After dinner, I wander out to Park and Sunset Blvd. I waited for the 603 line to take me home on the corner of Alvarado and Sunset. It seems like any other evening in my life. It is very hard to see the stars from the bus stop, oh I don’t know why? Perhaps due to the street and building lighting. Then I remember, there are no stars when there are clouds. My bus approaches and I get in. I use my TAP card, and go sit in the back of the bus by the window.
I like to watch the buildings and structures go by as the bus moves forward. The one thing I have noticed is the difference between the Dov Charney billboards and the one’s after he was fired from his company “American Apparel.” They are still sexually enticing, but not as nasty and dirty as under his personal supervision. I often believed that he himself took these photographs of slightly underage girls, perhaps in a studio, but in my mind, they are taken in his home. The awfulness of his vision of young girls wearing his clothing is shameful. Yet, that is why I was attracted to his images on the billboard in the first place. Now, they sort of look like his work, but declawed to a certain degree. Perhaps it's justice or karma of some sort. In all honesty, he sort of ripped the images of Terry Richardson's portraits of women. That is the nature of the advertising world. One takes an image from another place, and just put your brand on it. It’s like cattle rustling in the wild west. You find a cow roaming freely, and you capture it, and put a hot brand on its skin. You now own the property that is branded. Charney’s aesthetic or brand image is totally immoral, which a dirty image should always achieve to be as -something shameful. Oddly enough, it is his images of women that break through my heavy fog that encompasses me.

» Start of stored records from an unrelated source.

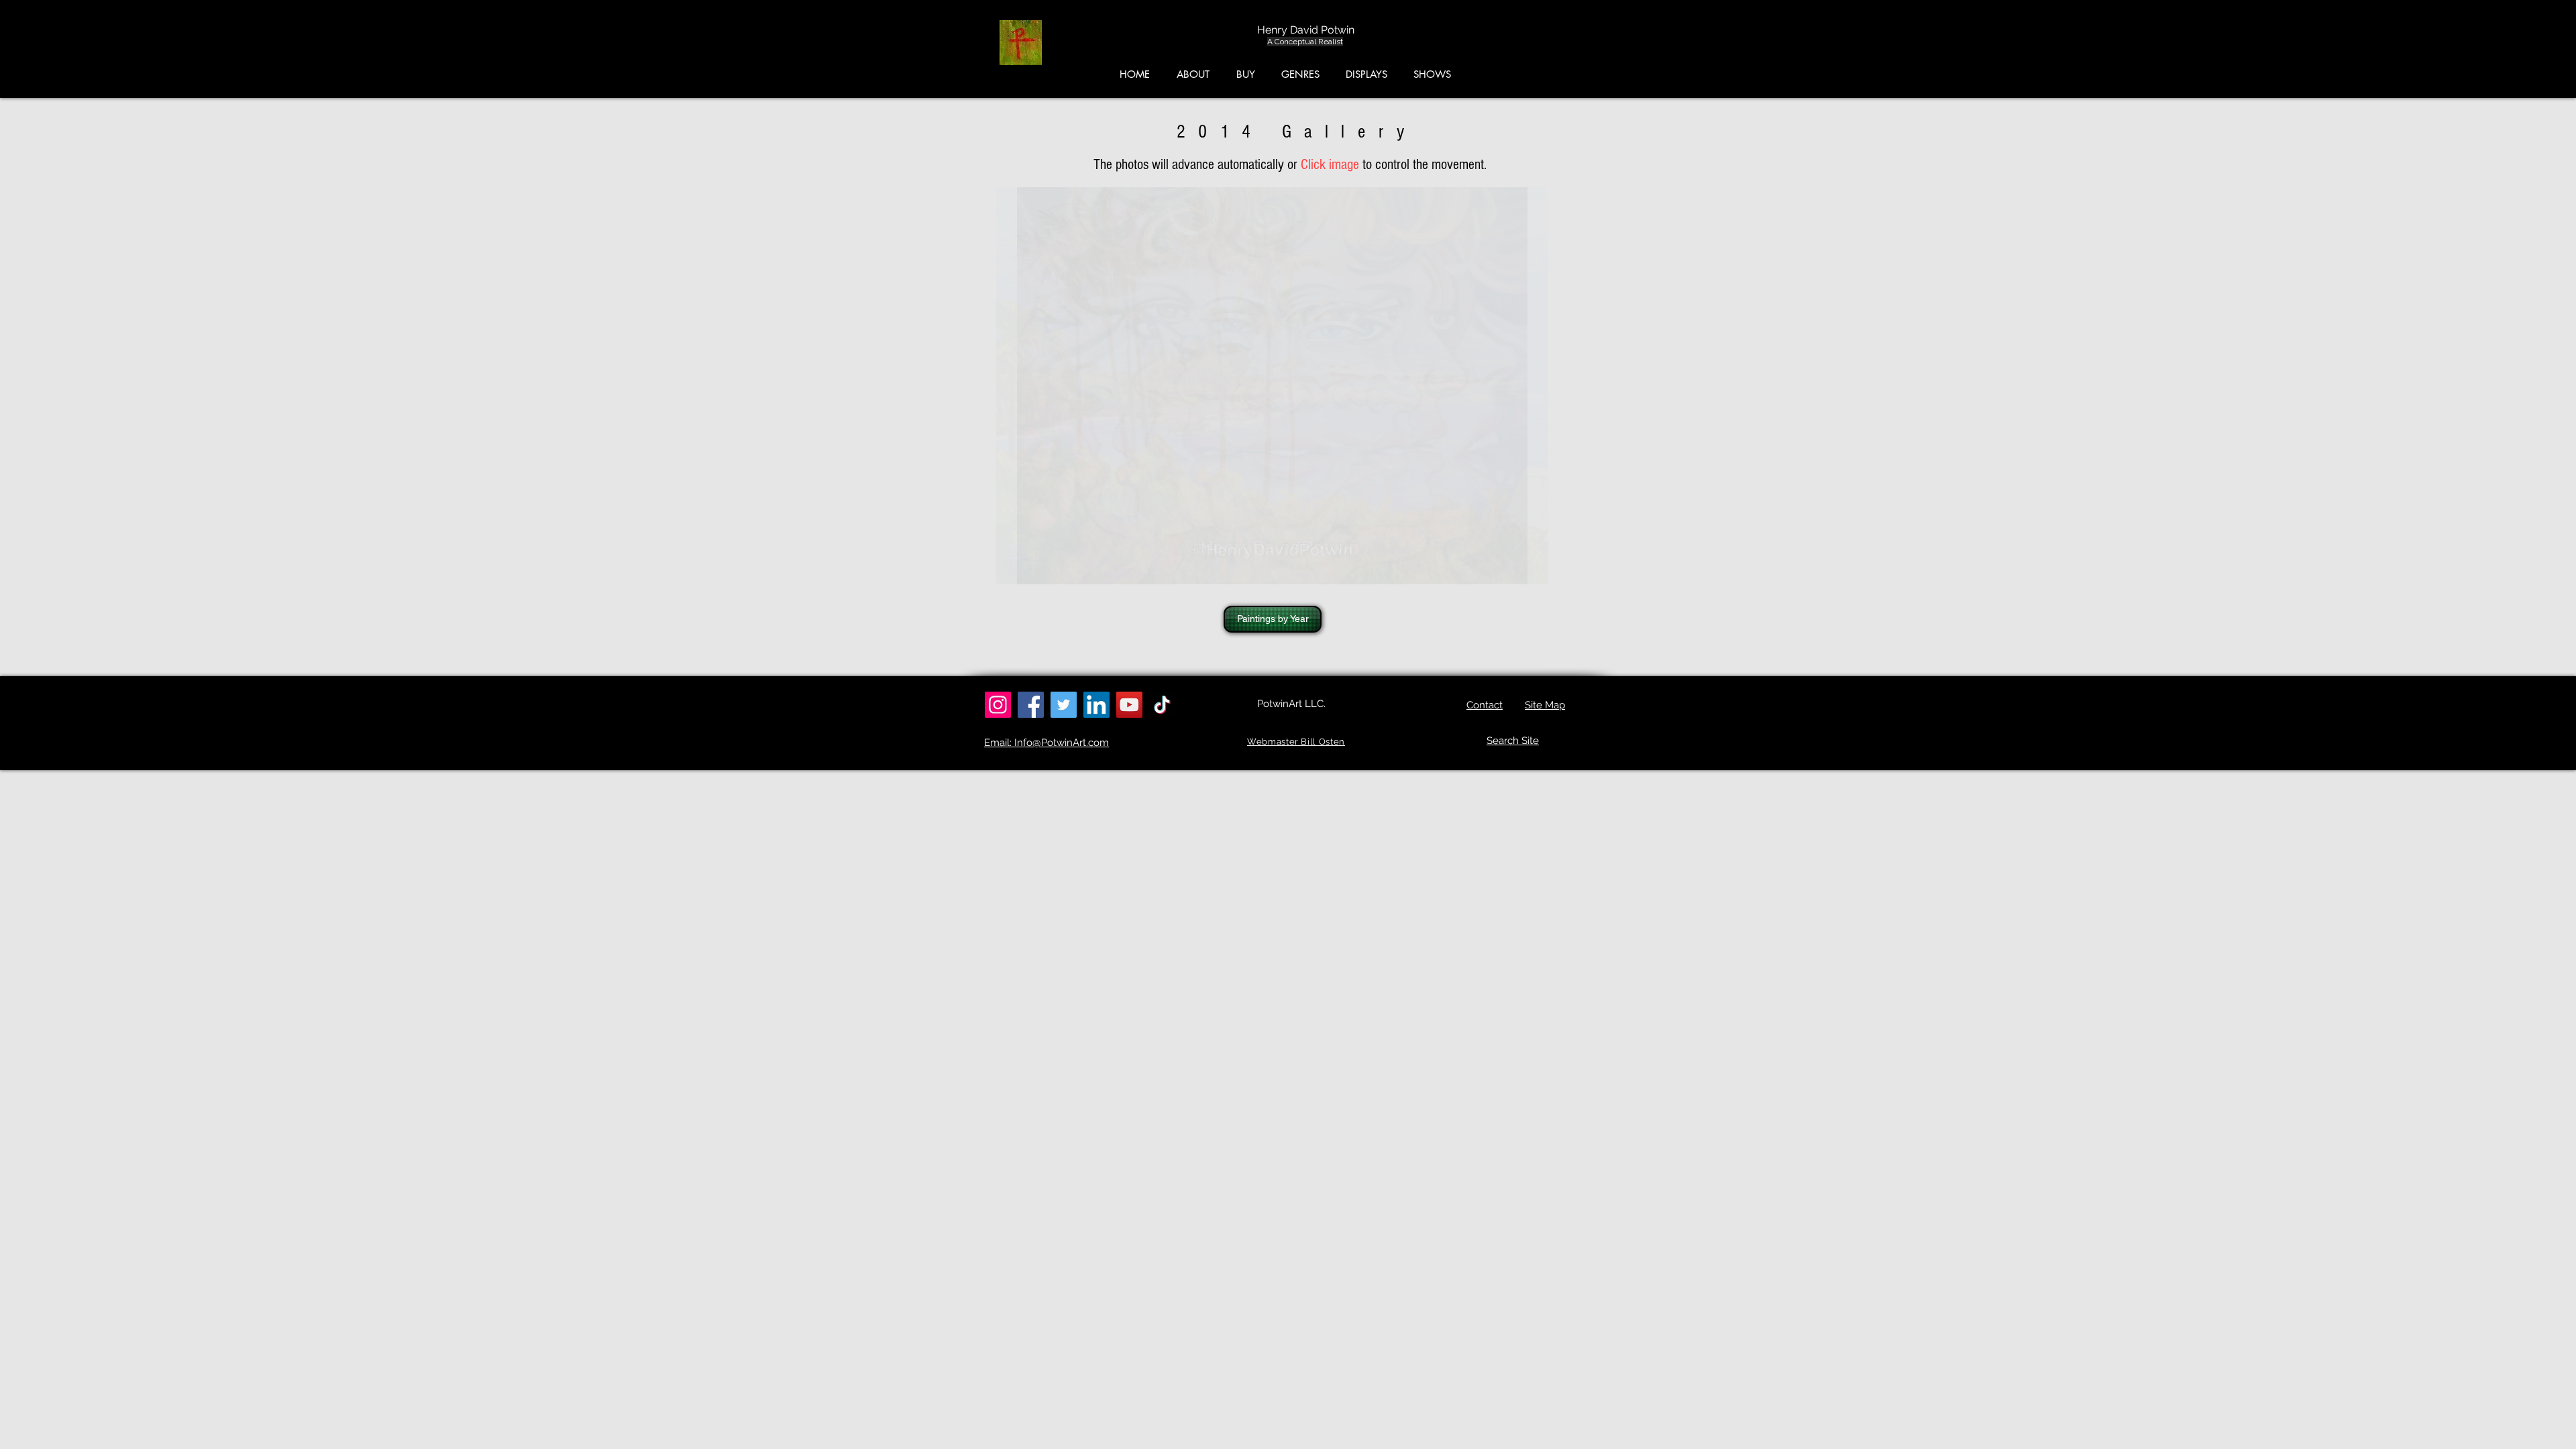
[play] (1563, 198)
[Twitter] (1064, 705)
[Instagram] (998, 705)
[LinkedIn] (1096, 705)
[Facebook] (1031, 705)
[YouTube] (1129, 705)
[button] (2512, 46)
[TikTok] (1162, 705)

The woman on the billboard disappears, and then it’s one warehouse after another. The landscape becomes blank, which is dangerous, because this is where I project the images from my head onto the dark landscape. Dark feelings turned into abstract shapes. The warmth of the bus, just reminds one how cold it is outside the vehicle. I leave the bus, turn my collar up and walk to the house. I enter and think “ It’s a Sunday, like all other Sundays. Oh bloody hell Sunday. ”
Is shame s component of all images intent to advertise products by suggesting erotic desire? I think so.
Ahhh, Dov Charney, such a charming man. Natural that he segued to securing a military contract for the Dept. of Defense under the Government’s SBA Small Disadvantaged Business program. A real Oskar Schindler we got living amongst us in L.A. Can't wait for his Sanchita Karma to manifest. He's left a few people I know with some serious dark feelings.